In heaven they would have the time they deserved.
Tara finally drew away, squeezing Willow's hand. They gazed at each other over the smouldering of the Seal, and said the only words that mattered.
"I love you, Willow," Tara whispered, her voice catching in her throat.
(Why, Tara? Why do you love me?
It's what I was born to do.
It's what I'll die doing.)
"Tara, I love you," Willow gulped. Their hands ever clasped together, Willow helped Tara lay down upon the Seal, and Tara felt the grit of the shattered stone slab under her, saw the stars of Orion twinkling above. The sighing of the wind was tempered by the soft groanings of the injured, and ever she smelt the pine resin and creeping mould of the long forgotten monastery. She impressed it all upon her mind, knowing that she would never see the earth again. And as she had already discovered, even heaven had no beauty to match it.

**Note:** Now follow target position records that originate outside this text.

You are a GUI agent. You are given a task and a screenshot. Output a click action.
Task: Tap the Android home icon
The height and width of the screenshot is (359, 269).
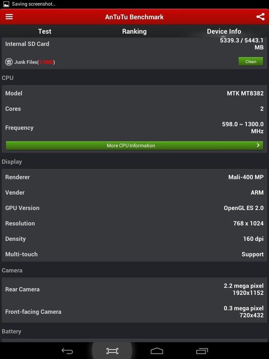pos(157,351)
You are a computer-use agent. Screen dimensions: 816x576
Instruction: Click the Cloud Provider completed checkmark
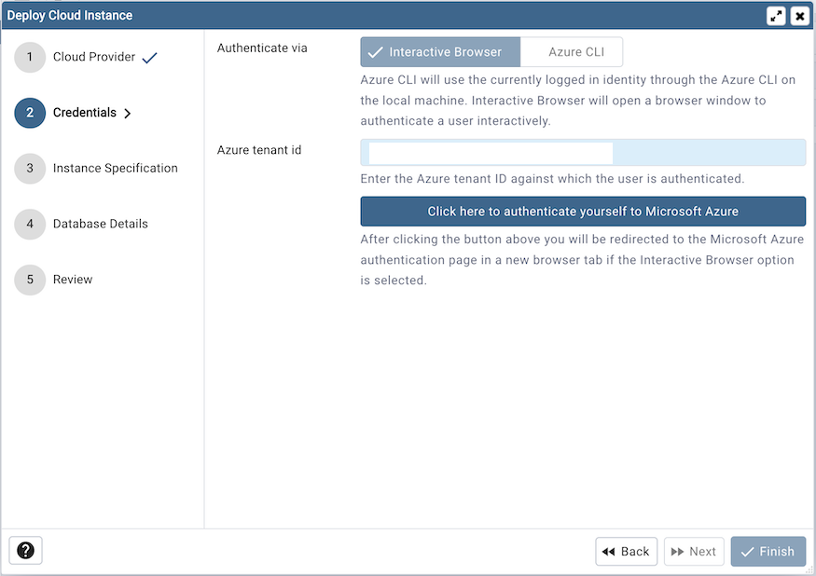147,56
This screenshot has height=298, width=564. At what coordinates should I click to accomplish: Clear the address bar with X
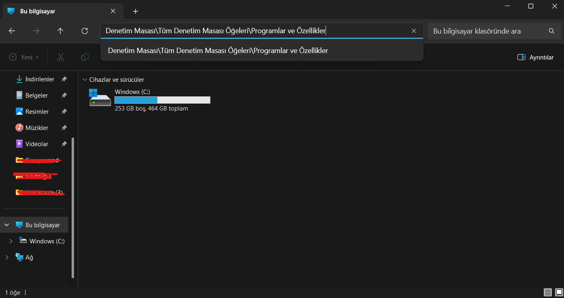click(414, 31)
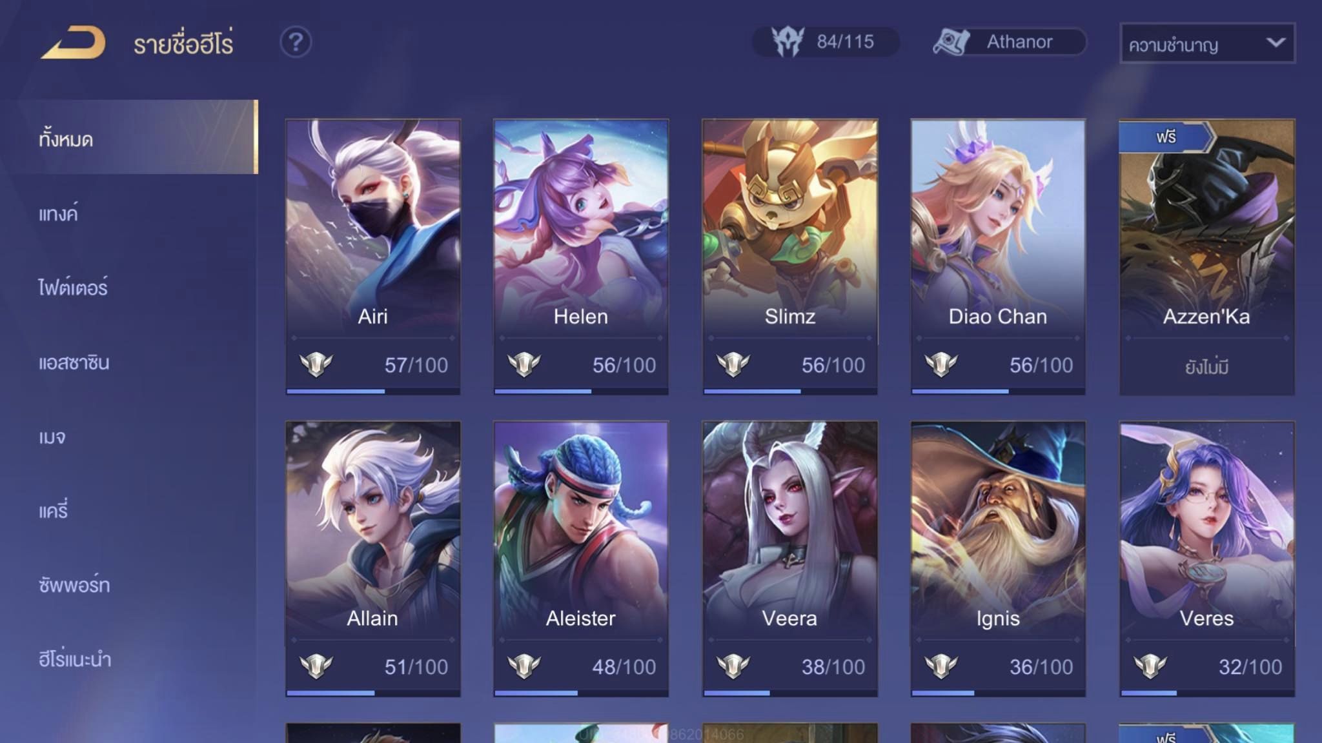This screenshot has width=1322, height=743.
Task: Select the free Azzen'Ka hero card
Action: coord(1206,257)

Willow finally let go of Tara's fingers; she laid her arms by her sides. Kneeling and straddling Tara's hips, Tara kept her eyes on Willow's eyes, even though tears were streaming down her cheeks. She would not brush them away, for only more would come, and she wished she could face this without crying, give Willow the strength she needed for this most awful task. This apocalypse that Willow could not avert.
Willow wept continuously as well, holding out her hand to Faith, keeping her gaze locked on Tara's. As the dark Slayer handed Willow the scythe, Tara gulped. How much would it hurt? The wooden end of the scythe was thick and impossibly sharp. It would do the trick.
Even then, Willow hesitated. "Do it," Tara prompted, gritting her jaw.
"The blood which I spill, I consecrate to the gods," Willow whispered. "Do what you must to save the world."
Her fingers flexed on the handle, and Tara watched. Willow lifted the scythe in the air, and Tara watched. Willow screamed, and the end of the scythe hurtled through time and space, and crunched into her rib cage, carving muscle and bone, and the tip of it breached her faithful heart.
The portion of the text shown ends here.